No doubt Geoffrey Beattie would not desire to be lumped together with Dolly Draper, or indeed with Graham Stanier. But we must ask ourselves how much store we can really set by the conscious desires of a man who takes money to wait in a taxi outside a "haunted" venue, and offer psychological support to whichever fleeing members of Girls Aloud/McFly/the Saturdays are pretending they've seen a ghost to promote their single. I'm not a professional ? as if that matters these days ? but I can't help feeling that somewhere deep in his subconscious, Geoffrey wants us to call him a phallus.

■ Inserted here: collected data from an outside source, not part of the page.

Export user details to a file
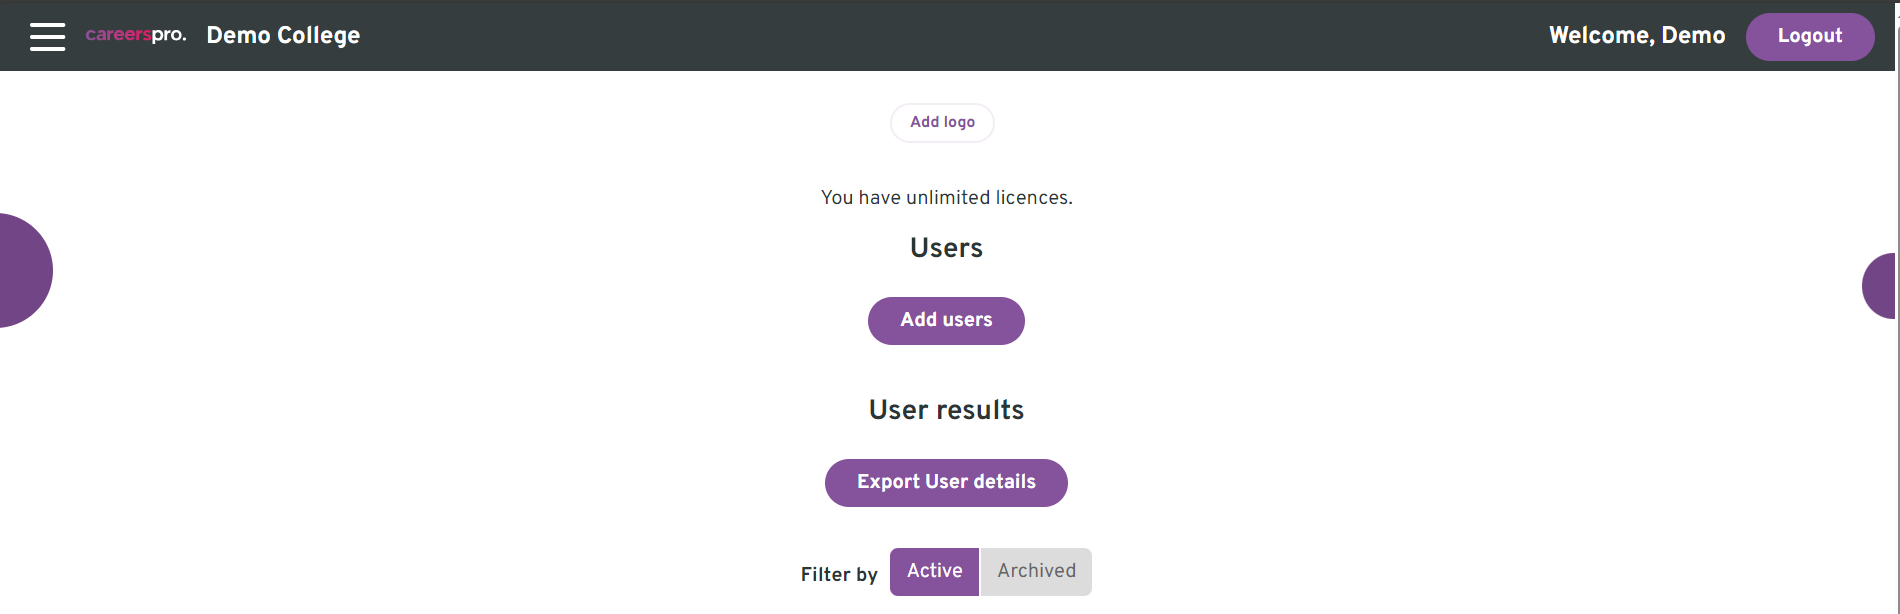 click(946, 483)
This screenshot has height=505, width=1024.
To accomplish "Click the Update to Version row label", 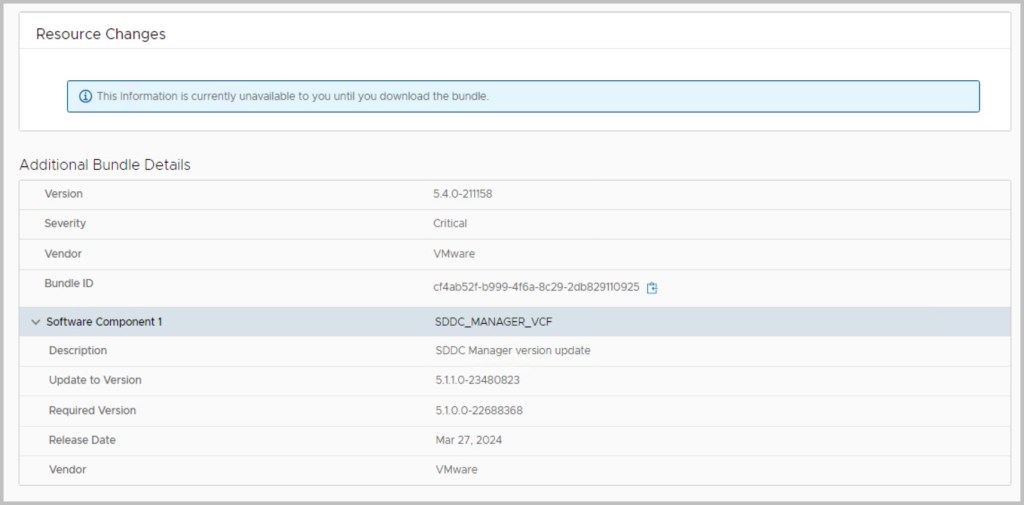I will click(95, 380).
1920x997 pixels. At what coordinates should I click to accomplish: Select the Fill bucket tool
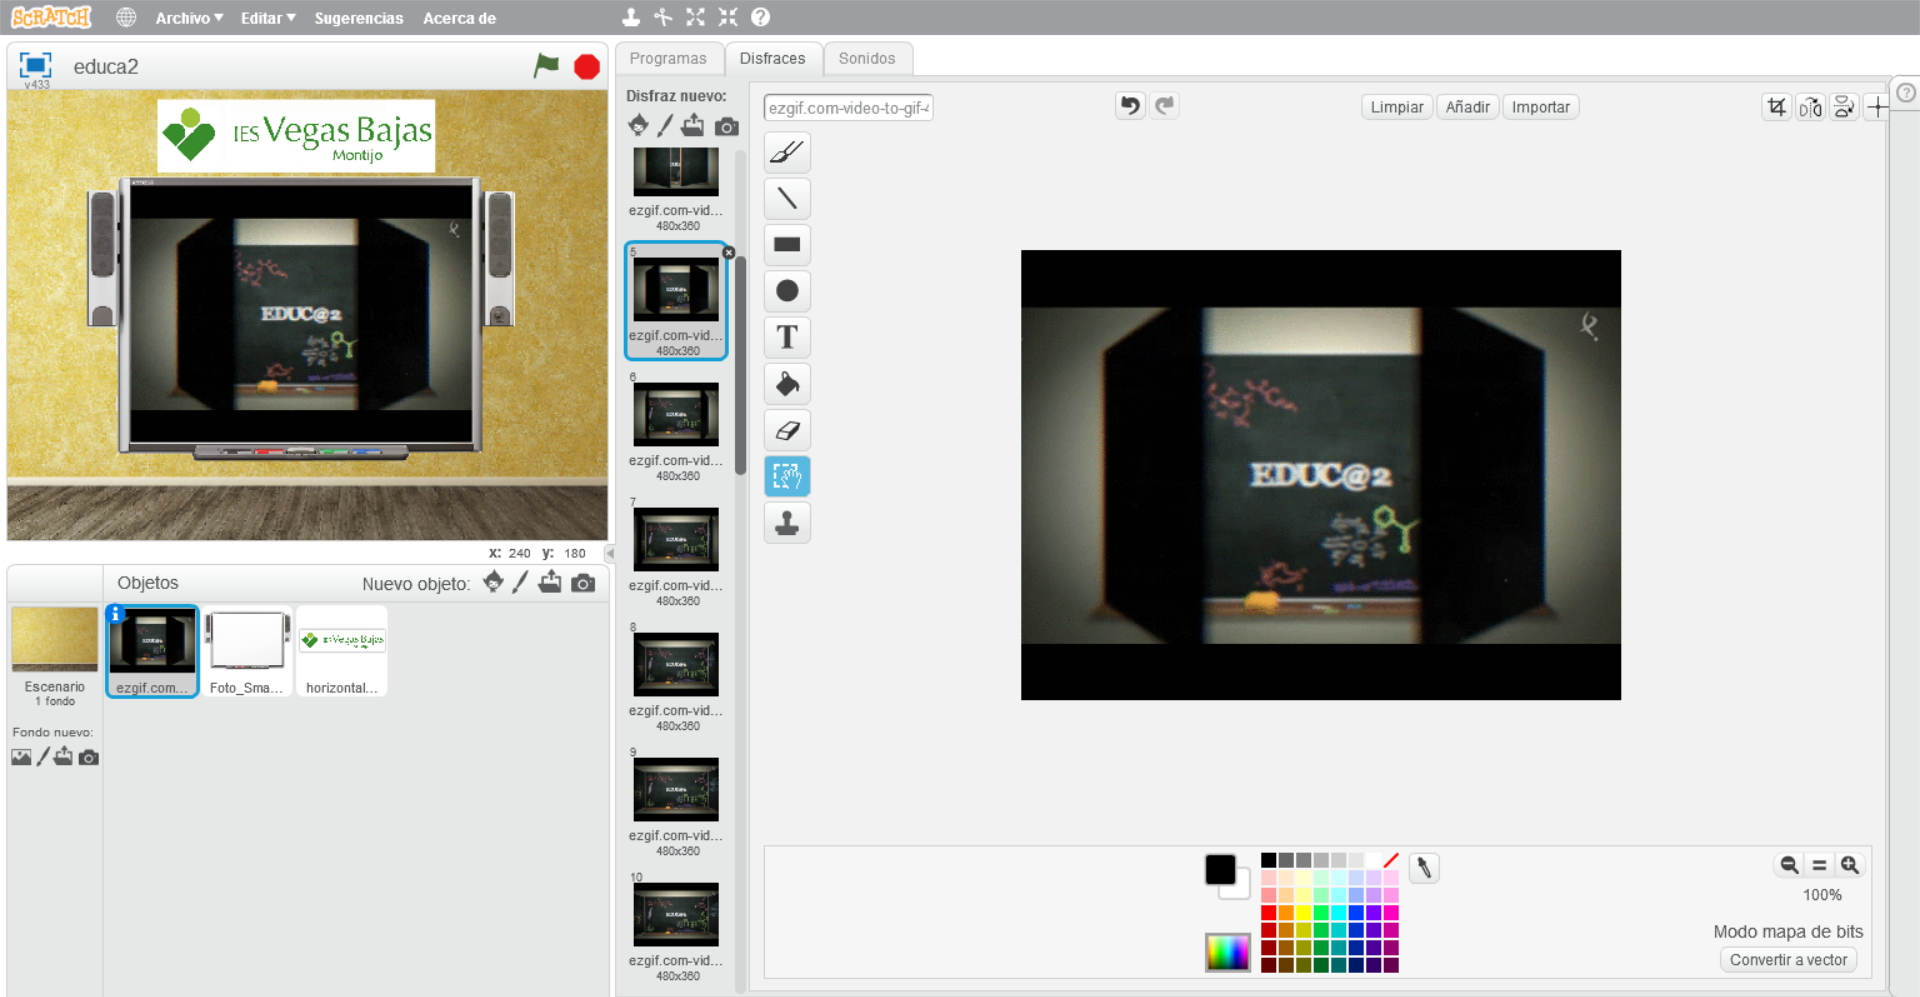coord(787,384)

He is not such a phallus as Dolly, of course, who graduated from the University of Somewhere Quite Near Berkeley ? nor indeed as twin-headed a phallus as the Speakmans, the husband-and-wife psychotherapist team to whom you have been so amusingly introduced by Alexis Petridis. That the Speakmans should regard a battered DeLorean as a clinical tool underscores their position as the age's foremost heirs to the Viennese tradition.

Then you've got the likes of Dr Linda Papadopoulos who, to my knowledge, is the only mental health professional to have sublimated her learning into a competitively priced cosmetic range. Skin Therapy (geddit?) is based on something called psychodermatology ? so now for what is traditionally referred to as "the science bit". "Listen to your skin," instructs Linda. "Its condition and your psyche are closely linked, so your skin will be telling you something if you have acne or dark circles." So there you have it: acne is less of a skin disease, more the physical manifestation of some message from your psyche. (Encouragingly, Linda was commissioned by the Home Office to write a government report last year, which she somehow managed to juggle with her reality TV commitments.)

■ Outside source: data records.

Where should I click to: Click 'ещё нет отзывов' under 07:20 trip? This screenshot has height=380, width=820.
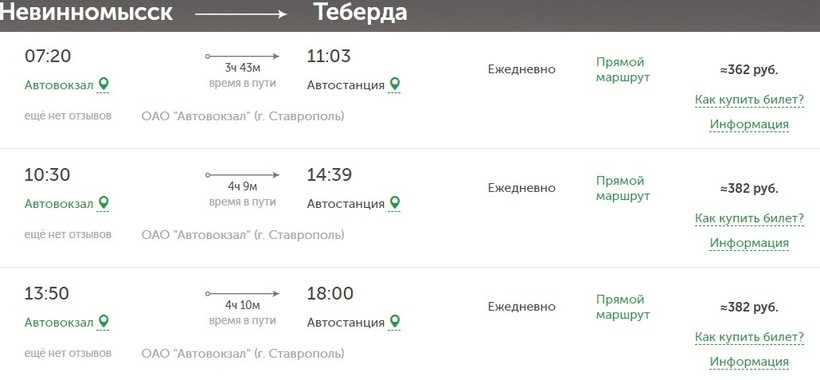point(68,116)
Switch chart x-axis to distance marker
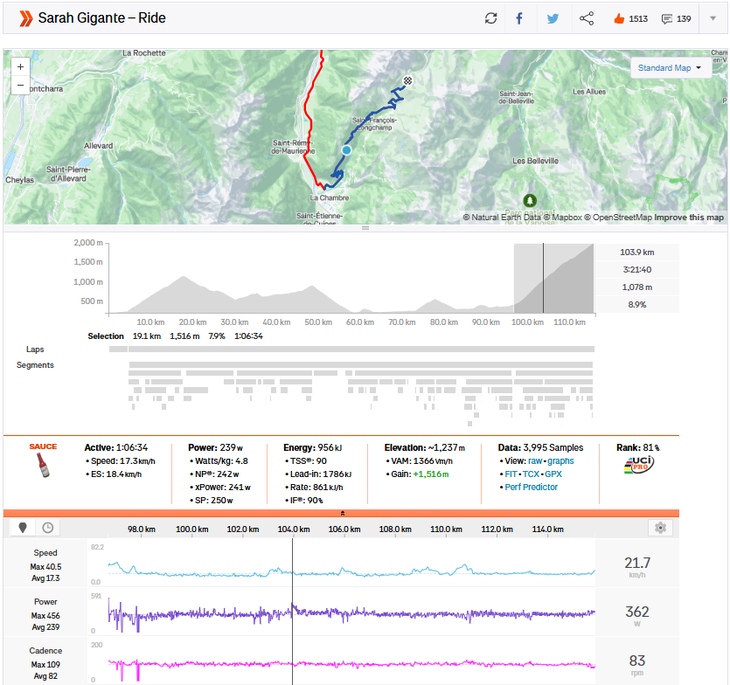730x685 pixels. pos(23,528)
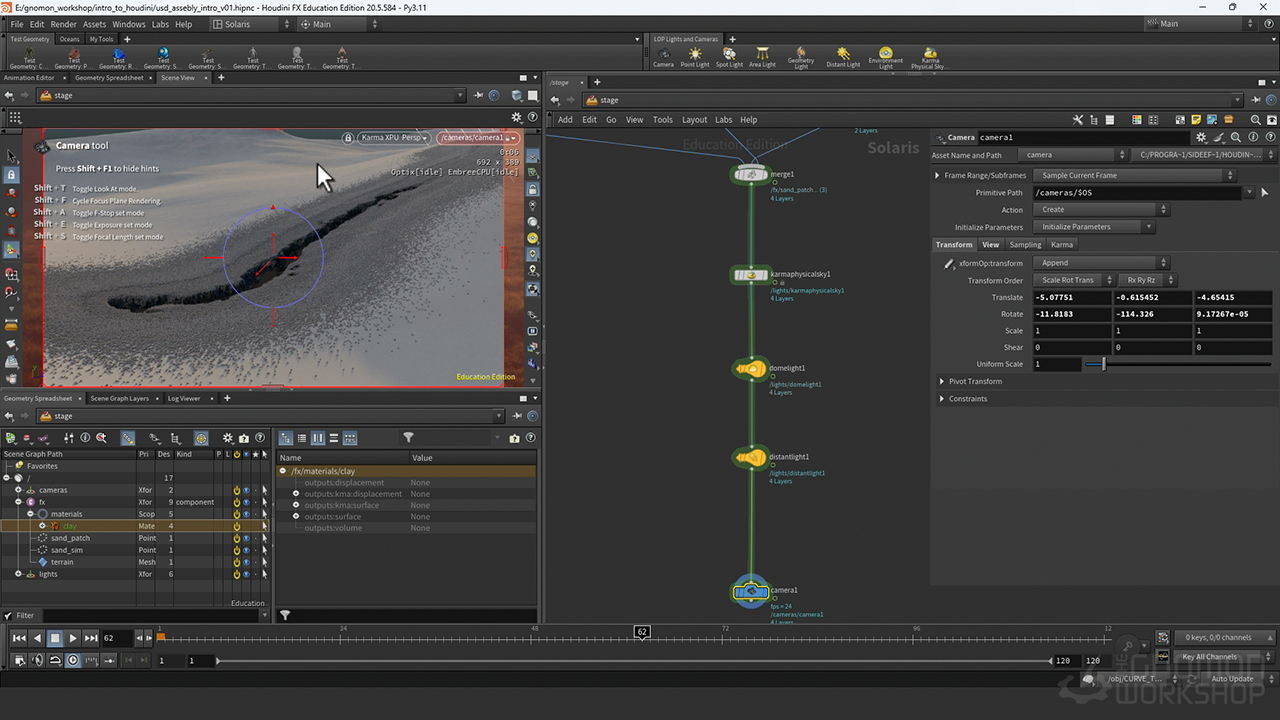
Task: Add a Spot Light from the shelf
Action: (729, 56)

Anyway, the list goes on. Only this week, Lost in Showbiz received an email from the tireless publicist for mental health author Robert Ashton, headlined "Celebrity bipolar epidemic could be due to 'energy and creativity'". Is it helpful or accurate to refer to mental illness as a "celebrity epidemic"? If only we had a mental health professional on hand to advise. Perhaps we could call upon psychotherapist Jules McClean, whose publicist recently got in touch to tout his services under the subject header "Katie Melua breakdown". There followed what appears to be a remote diagnosis of the singer, which I will paraphrase as "Blah blah quick fame blah blah price tag blah blah goldfish bowl blah blah feelings of failure blah blah cycle of destruction" (though that flatters it considerably).

The father figure of them all, of course, is telly psychiatrist Raj Persaud, who once gave an interview to the British Medical Journal explaining that criticism of him by other doctors was "largely motivated by jealousy". "The point is, why does everyone go back and ask Raj Persaud?" he wondered rhetorically. "Is it not because, by and large, what I tend to say makes sense to the public?" I think it's because your answerphone message says "I'll do it" ? or rather, of course, it was. The GMC found Raj guilty of plagiarism and bringing his profession into disrepute, but most of the above practitioners have nothing to fear. The only body even nominally regulating psychotherapy is the British Association for Counselling and Psychotherapy, which ruled that Dolly Draper deeming a plan to smear someone "absolutely totally brilliant" was in no way a bar to his continuing to practise.

So the good news is, we're stuck with the likes of Graham Stanier ? whose official website, I note, celebrates "his councilling role". Do let's consider that a Freudian sic.